# Provided records:
——

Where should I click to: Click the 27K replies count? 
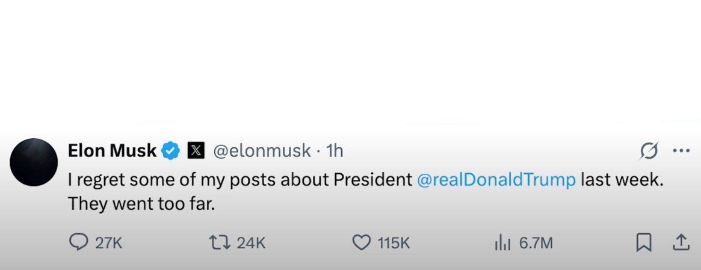click(109, 243)
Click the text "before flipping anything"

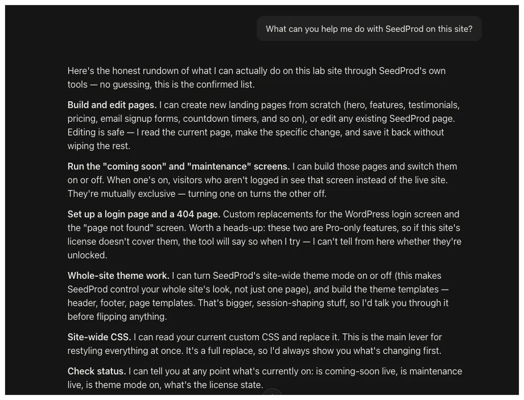(117, 317)
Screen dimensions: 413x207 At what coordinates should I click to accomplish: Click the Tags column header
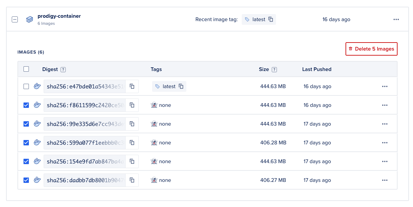tap(156, 69)

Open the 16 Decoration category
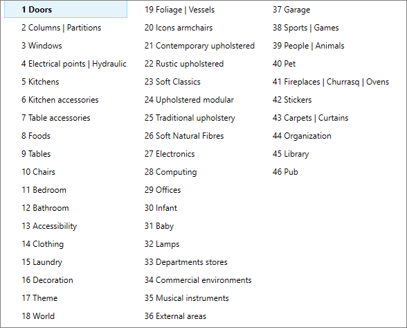point(47,280)
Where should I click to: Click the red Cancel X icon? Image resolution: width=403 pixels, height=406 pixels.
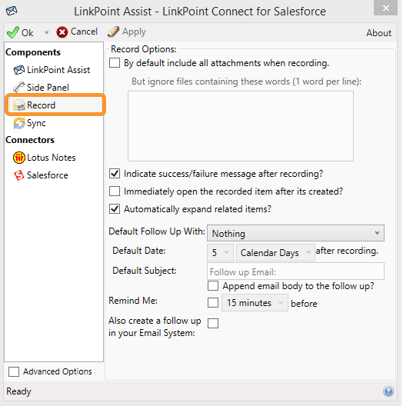click(x=62, y=32)
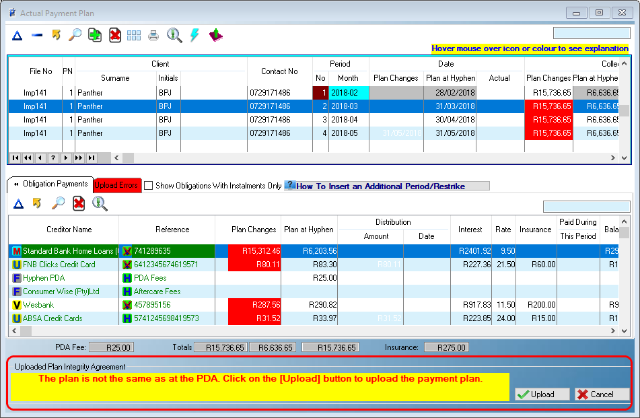Click the blue lightning bolt toolbar icon

click(195, 34)
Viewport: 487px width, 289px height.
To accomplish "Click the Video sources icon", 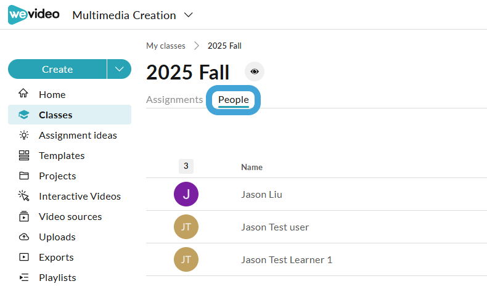I will [24, 216].
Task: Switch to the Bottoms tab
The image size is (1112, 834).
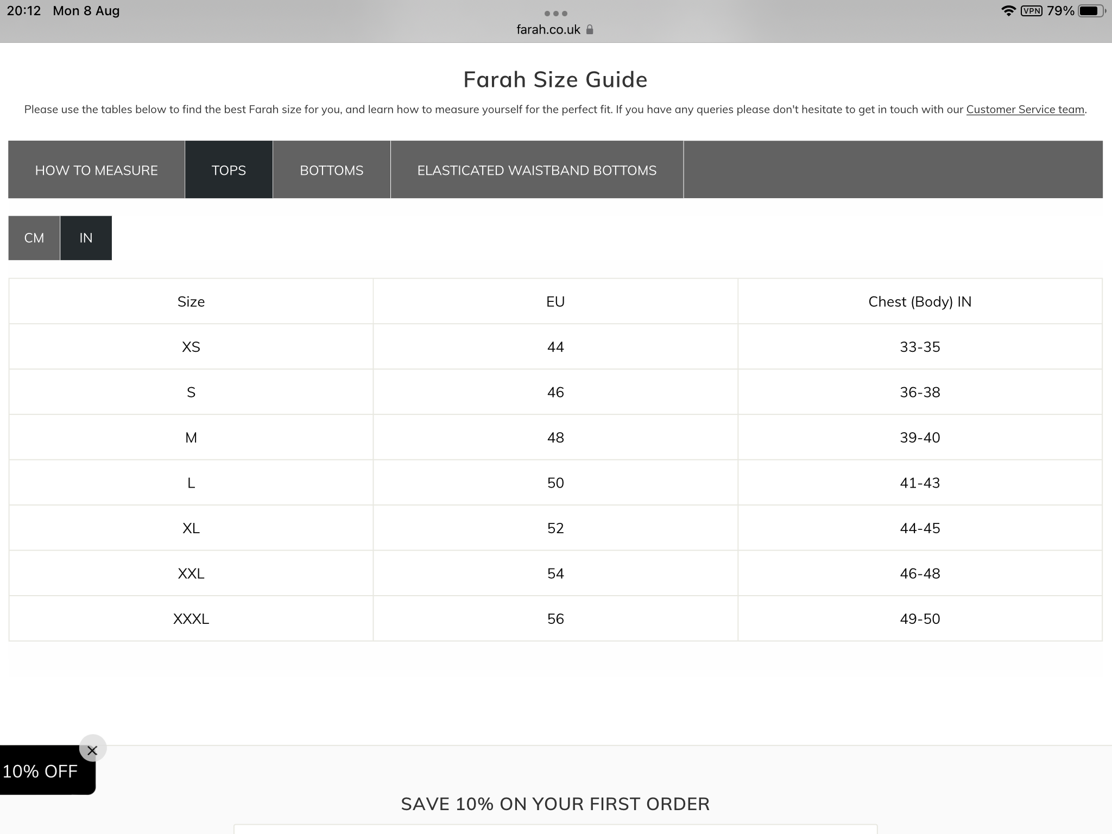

——

Each line from the one that holds "Task: Switch to the Bottoms tab" through the final line of the data must be retyped exactly; the pictures must not appear.

Task: Switch to the Bottoms tab
The image size is (1112, 834).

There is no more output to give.